携能无线通信系统中多天线全双工中继传输方法研究

The explosive growth of mobile devices brings unprecedented challenges to wireless communications. Nowadays, mobile devices mostly rely on battery system to power wireless communications. However, the battery capacity is limited and cannot support uninterrupted long-lasting standby time. Besides, battery-based energy storage requires periodic recharge or replacement, making it impossible to power billions of mobile devices. The RF-based wireless power transfer is a promising technique to resolve limited power supply for mobile devices. On the other hand, the depleting spectrum resource is also a great challenge for mobile devices with high mobility and density to interconnect. Cooperative relay can improve spectrum efficiency, alleviating the pressure from scarce spectrum resource. However, due to the fading effect of wireless channels, wireless power transfer is subject to low efficiency and high fluctuation, and may even introduce strong interference to information reception. Hence, the transmission control of energy and information becomes more complicated in wireless powered communication systems. This project aims to maximize the energy and spectrum efficiency of the wireless powered communication systems by exploiting multi-antenna full-duplex relay to coordinate the transmission of energy and information. Firstly, we study the effect of the full-duplex relay’s operating modes and parameters on the transmission performance, analyzing the trade-off between energy transfer, information reception and forwarding. Then, we discuss the coupling of energy and information transmissions among multiple full-duplex relays. Moreover, we consider imperfect channel information in real system and study the cooperative relays’ optimal control of energy and information transmission.

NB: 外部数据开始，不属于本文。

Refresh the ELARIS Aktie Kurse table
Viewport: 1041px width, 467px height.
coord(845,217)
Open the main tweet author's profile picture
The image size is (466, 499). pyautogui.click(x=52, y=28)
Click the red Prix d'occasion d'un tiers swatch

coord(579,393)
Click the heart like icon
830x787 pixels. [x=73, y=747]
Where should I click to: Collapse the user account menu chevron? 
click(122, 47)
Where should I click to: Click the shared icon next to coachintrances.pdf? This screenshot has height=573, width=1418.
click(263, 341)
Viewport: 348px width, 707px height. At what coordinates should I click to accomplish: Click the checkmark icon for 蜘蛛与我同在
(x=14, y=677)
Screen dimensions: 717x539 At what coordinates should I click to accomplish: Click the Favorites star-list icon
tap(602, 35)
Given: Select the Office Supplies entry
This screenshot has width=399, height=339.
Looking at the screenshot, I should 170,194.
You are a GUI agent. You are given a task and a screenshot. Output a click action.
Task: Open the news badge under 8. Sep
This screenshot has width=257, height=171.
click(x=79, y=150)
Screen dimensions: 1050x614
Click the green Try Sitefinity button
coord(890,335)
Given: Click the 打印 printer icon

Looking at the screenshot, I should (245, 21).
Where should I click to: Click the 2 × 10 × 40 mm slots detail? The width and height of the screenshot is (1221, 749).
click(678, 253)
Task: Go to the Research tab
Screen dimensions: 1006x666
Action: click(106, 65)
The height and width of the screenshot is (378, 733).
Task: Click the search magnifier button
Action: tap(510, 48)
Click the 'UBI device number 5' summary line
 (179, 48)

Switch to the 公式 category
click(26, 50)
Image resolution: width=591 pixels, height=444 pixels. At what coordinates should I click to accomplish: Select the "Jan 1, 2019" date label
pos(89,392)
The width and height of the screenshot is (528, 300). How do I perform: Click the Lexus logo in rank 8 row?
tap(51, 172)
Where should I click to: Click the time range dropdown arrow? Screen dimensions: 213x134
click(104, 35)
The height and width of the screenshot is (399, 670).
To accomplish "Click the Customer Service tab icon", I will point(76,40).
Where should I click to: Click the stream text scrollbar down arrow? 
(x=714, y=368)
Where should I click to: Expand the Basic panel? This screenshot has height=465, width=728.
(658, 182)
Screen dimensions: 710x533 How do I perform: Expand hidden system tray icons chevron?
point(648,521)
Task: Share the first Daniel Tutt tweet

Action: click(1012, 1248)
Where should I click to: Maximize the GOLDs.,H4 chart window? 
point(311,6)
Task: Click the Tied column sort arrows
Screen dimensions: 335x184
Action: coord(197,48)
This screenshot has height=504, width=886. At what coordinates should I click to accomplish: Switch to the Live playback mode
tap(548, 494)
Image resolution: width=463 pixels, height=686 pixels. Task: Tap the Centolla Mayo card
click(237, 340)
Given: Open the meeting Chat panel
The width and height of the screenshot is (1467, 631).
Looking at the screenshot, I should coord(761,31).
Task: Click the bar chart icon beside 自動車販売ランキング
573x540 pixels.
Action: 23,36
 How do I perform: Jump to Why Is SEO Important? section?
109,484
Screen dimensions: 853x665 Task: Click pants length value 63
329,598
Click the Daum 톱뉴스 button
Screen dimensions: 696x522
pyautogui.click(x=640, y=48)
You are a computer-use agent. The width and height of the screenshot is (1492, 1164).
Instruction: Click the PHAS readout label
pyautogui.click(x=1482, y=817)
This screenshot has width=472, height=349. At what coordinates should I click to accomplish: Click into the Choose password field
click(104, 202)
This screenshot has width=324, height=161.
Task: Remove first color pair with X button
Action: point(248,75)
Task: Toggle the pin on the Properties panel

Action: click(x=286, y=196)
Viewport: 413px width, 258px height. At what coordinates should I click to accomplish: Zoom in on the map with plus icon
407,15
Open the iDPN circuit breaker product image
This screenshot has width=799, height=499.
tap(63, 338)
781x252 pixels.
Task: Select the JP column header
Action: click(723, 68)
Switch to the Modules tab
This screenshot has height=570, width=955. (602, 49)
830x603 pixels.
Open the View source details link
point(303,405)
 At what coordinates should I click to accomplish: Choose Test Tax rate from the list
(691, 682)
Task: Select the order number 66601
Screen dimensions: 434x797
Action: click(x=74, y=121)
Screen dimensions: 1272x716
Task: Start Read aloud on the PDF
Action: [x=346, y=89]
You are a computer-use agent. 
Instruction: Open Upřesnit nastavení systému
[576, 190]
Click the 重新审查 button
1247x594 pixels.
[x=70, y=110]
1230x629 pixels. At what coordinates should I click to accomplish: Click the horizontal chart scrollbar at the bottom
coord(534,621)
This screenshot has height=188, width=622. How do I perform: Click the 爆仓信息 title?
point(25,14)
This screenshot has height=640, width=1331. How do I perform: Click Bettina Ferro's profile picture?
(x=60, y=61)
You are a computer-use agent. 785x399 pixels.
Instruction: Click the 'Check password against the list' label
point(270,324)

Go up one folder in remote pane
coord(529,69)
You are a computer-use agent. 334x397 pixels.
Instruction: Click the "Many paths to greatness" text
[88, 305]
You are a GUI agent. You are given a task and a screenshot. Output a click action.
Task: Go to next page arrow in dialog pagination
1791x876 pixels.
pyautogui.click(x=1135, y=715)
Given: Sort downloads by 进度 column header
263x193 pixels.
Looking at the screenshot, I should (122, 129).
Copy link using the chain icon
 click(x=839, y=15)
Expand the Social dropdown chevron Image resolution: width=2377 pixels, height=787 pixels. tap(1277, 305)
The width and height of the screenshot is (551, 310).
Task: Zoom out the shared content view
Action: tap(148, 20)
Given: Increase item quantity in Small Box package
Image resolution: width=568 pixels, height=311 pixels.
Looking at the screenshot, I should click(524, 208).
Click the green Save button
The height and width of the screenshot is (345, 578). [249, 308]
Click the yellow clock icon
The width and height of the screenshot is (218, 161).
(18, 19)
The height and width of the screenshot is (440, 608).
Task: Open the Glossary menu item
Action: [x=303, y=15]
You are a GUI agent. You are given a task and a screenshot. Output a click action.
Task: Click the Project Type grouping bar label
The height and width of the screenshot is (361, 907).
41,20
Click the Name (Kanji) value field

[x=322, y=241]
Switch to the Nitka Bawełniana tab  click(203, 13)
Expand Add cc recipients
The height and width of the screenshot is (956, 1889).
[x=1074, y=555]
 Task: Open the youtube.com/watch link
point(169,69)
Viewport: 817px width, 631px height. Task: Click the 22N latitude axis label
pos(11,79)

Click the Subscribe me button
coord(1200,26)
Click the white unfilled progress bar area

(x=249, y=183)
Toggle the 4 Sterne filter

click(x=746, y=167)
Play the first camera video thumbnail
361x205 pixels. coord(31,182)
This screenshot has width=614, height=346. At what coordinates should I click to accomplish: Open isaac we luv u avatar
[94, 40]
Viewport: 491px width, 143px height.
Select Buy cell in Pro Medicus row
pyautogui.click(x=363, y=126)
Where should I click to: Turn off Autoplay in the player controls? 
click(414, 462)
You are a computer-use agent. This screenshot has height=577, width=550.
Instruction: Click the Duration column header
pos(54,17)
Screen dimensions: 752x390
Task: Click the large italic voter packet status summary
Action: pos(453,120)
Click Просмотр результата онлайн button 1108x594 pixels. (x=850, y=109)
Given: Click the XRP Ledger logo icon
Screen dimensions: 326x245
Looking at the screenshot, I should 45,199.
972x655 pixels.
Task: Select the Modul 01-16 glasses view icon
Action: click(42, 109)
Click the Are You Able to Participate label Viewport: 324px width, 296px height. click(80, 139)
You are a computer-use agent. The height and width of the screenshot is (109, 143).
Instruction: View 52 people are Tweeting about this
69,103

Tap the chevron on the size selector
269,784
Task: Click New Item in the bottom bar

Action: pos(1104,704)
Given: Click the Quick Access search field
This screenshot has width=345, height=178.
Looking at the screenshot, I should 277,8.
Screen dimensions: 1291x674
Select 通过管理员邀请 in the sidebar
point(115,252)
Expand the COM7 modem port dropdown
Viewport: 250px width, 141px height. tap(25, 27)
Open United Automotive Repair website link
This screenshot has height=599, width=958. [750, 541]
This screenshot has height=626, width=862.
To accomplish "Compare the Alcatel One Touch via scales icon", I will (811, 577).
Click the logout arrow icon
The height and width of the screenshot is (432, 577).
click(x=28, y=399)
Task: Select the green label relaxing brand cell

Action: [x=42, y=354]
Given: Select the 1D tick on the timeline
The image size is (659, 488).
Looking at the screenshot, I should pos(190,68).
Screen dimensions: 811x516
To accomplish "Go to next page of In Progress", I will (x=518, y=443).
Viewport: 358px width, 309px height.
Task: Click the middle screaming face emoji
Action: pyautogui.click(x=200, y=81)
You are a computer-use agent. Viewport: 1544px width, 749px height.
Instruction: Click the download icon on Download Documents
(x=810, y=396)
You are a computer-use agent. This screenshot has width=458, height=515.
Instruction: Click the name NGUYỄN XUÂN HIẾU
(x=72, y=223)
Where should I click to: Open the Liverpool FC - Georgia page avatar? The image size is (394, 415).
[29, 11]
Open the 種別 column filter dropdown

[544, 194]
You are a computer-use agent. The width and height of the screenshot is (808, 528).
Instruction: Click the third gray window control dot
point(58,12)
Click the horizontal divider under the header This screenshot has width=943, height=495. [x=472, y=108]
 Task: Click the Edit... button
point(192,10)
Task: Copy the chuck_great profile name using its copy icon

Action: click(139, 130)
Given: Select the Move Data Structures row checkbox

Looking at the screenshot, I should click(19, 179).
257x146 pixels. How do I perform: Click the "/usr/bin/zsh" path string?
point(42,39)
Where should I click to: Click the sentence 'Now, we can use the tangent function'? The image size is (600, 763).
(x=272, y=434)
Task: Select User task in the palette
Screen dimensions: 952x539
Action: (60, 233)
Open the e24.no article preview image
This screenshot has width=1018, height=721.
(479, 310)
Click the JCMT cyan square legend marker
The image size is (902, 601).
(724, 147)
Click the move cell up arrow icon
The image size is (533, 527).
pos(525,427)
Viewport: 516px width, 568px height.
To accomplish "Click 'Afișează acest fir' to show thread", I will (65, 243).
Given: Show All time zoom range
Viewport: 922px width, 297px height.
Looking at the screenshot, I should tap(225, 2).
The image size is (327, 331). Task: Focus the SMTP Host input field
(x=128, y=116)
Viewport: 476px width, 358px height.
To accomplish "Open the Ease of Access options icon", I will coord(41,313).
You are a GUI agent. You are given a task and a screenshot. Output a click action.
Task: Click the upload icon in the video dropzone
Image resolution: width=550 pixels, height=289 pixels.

随着移动互联网设备爆炸式增长，无线通信技术面临前所未有的挑战。首先，现有电池技术难以满足移动设备持久工作的需求；为海量移动设备频繁更换电池也极不现实。基于射频信号的无线能量传输有望从根本上解决有限储能的问题。其次，日益减少的频谱资源亦是高移动性、高密度移动设备互联互通所面临的难题。协作中继可以提高频谱效率，改善频谱资源稀缺的紧张局面。然而，无线能量传输效率低且波动大，还会干扰有用信号的接收。因此，携能无线系统中的传输控制将变得更加复杂。本项目拟采用多天线全双工中继来协调能量与信息的无线传输，旨在同时提高无线通信的能效和频谱效率。首先研究全双工中继的不同工作模式和工作参数对传输性能的影响, 分析全双工中继在能量传输、信息接收及转发三者之间的权衡关系；并进一步探讨多个中继在信能传输上的耦合关系；此外，考虑不完全信道信息的实际情况，重新审视多中继协作信能传输的最优控制方法。

本项目研究方向集中在动态物联网环境下无线能量传输以及高能效数据通信机制设计，旨在提升新一代无线通信网络中的能量效率及频谱利用率。面向高用户密度、低能量密度的物联网环境，本项目专注于多中继协作式能量与信息协同传输及优化算法研究，提出了信源波束成形、能量传输调度、多中继联合功率优化控制框架，设计了低复杂度的单调最优化方法，为高密度物联网设计与应用提供了理论基础。针对全双工反向散射通信网络，提出了多模混合射频的概念及设计方法，探索反向散射与传统射频通信模式之间的依赖与互补关系，并首次提出了面向多模网络的被动式中继策略，得到国外同行的认可及引用。澳大利亚国立大学的Xiangyun Zhou教授评价本人工作为“第一次探索散射中继策略”（was among the first to explore the relay use case）。..在项目执行阶段（2017/01/01-2019/12/31），项目负责人在相关领域发表30余篇高水平国际论文，其中通讯或一作Trans类论文6篇，通讯或一作IEEE会议论文10篇以上，指导学生获得IEEE WCNC 2019最佳论文奖，获奖比例约为9/500。此外，项目期间关于反向散射通信技术的研究成果合作出版一部英文著作“Ambient Backscatter Communication Networks”，由剑桥大学出版社（Cambridge University Press）发行。